The kinds of structures that can emerge include self-maintaining populations, auto-catalytic cycles, adaptive cycles, and so on. Artificial chemistries are also one possible attractive option to overcome the ‘over-specified’ nature of most artificial evolutionary and / or developmental systems: a mechanism by which new features come into being, new behaviors, new sensors, new evolutionary pathways, even new modes of evolution. They have also been applied to optimization problems, and to the modeling of social systems.

An important design choice is how to define the reaction rules. For a finite system these could be designed by hand (or to model a well-known physical system). For an infinite system they must be derived on demand; this could be done programatically according to reactant structures, in an approximation to molecule bonding mechanisms (or protein folding). For example, a simple demonstration AC uses integer division to define reactions: each molecule type is an integer (greater than one), and two molecules can react if they leave no remainder after division (the long-term behavior of this system tends to increase the concentration of prime numbers). Another possibility is to generate reactions and rates randomly as needed.

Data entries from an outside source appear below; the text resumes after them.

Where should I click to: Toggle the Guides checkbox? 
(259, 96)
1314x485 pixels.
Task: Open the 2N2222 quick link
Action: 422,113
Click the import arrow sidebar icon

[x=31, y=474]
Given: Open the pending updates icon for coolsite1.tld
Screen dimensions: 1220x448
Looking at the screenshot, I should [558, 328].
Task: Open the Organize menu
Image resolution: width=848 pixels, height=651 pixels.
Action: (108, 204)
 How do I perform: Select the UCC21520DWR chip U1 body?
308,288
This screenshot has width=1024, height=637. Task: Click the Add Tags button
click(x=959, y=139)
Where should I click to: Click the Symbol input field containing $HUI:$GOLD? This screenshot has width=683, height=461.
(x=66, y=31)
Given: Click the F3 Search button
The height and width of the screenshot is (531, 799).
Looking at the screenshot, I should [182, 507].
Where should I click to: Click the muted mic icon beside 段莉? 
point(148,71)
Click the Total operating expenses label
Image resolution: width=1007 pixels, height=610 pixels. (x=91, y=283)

Like artificial life, in artificial chemistries the assumption holds that organization (information) is the most essential component. One of the central insights stems from a clear analogy between life and computation: organisms are created by organisms, just as programs can create programs. Underlying this is the ease of mapping of code and data, mirroring a relationship between physical structure and behavior (form and function). Fontana exploited this directly by representing chemicals as LISP expressions, which react by processing other LISP expressions. Other authors have mapped binary strings into machine instructions for a virtual machine.

Virtual machines as byte-code ecosystems

The equivalence of code and data underlies the theory of computation itself. It is used widely today by any language interpreter (such as the Lua console program), which parses input code into a series of instructions, and interprets these instructions one by one to produce output behavior. As a result is behaves as if it was itself a computer. Programs such as these are called virtual machines. Even a turtle-graphics interpreter is a virtual machine.

Since at least the early 1980’s people have enjoyed creating virtual machines to explore the possibility of programs competing for control of the virtual machine processors and memory (see Core War). Ecologist Tom Ray was inspired to create a virtual machine in which the programs can evolve and modify each other, and found behaviors of symbiosis and parasitism. Documentary video

Although byte-code systems are older, it has also been suggested that they are also a form of artificial chemistry, in which organisms are molecules (structured as binary sequences).

Virus and anti-virus systems have been modeled in these terms, although they also draw upon theories of immune systems.